Developing this single genome took about four years and cost several million dollars, said Adam Phillippy, co-chair of the consortium that conducted the work and head of the NHGRI Genome Informatics Section.
 
He hopes within a year to have a fuller version and to map many more human genomes so scientists can begin exploring human diversity.
 
Already, the work has revealed human variation that was never seen before. it's not clear whether that variation causes disease, but "the fact that there's an entire class of variation that's never been seen before is extremely exciting to me," Schatz said.
 
George Church, a geneticist at Harvard University who was not involved in the new work, described it as a major scientific achievement.
 
"It's a huge milestone that should be celebrated," he said.
 
But, he added, "We probably won't know all the great things that come from it for a while," in the same way that it's taken decades to see the medical benefits of the original map. "We shouldn't expect miracles."
 
The cost of mapping the human genome has come down under $1,000 and in some cases to just $300, allowing it to be used in medical care.
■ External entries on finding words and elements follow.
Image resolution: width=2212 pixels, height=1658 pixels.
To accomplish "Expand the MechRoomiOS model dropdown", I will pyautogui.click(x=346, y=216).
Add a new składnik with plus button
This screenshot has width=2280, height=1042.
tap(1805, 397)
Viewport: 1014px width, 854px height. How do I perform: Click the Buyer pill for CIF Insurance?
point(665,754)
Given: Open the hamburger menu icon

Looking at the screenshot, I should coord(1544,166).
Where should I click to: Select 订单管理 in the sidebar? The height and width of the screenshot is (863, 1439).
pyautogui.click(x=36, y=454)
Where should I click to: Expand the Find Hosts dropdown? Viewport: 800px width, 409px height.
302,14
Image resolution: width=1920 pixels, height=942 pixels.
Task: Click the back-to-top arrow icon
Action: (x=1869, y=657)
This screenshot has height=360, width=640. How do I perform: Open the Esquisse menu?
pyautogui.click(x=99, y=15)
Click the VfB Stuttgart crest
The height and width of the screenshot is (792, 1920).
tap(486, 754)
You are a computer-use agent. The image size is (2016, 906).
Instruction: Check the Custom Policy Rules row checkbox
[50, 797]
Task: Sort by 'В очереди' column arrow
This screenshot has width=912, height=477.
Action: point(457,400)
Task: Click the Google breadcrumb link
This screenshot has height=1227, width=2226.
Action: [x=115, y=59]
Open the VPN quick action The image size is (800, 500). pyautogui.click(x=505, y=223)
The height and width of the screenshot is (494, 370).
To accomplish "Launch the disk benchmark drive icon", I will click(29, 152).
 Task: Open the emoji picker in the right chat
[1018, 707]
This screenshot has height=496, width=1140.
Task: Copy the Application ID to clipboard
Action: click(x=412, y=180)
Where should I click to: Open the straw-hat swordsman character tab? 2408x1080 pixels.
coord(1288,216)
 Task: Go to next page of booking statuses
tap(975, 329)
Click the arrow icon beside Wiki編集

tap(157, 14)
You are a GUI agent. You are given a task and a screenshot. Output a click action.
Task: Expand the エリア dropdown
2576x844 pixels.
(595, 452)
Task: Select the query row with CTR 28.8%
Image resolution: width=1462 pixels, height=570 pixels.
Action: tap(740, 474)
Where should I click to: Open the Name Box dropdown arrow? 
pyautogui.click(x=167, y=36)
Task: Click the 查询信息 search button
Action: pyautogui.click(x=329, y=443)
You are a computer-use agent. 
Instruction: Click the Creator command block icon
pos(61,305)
Though it remains early days, the human genome is now routinely used in determining cancer treatment, reactions to certain drugs and identifying inherited genetic diseases.
 
Phillippy hopes that within a decade doctors and patients will have regular access to their complete genome – including the recently filled gaps – for under $1,000, so it can provide more routine benefits in medical care.
 
"This is a milestone on that pathway," Church said. "We'll get to celebrate multiple times" before that becomes reality, he said.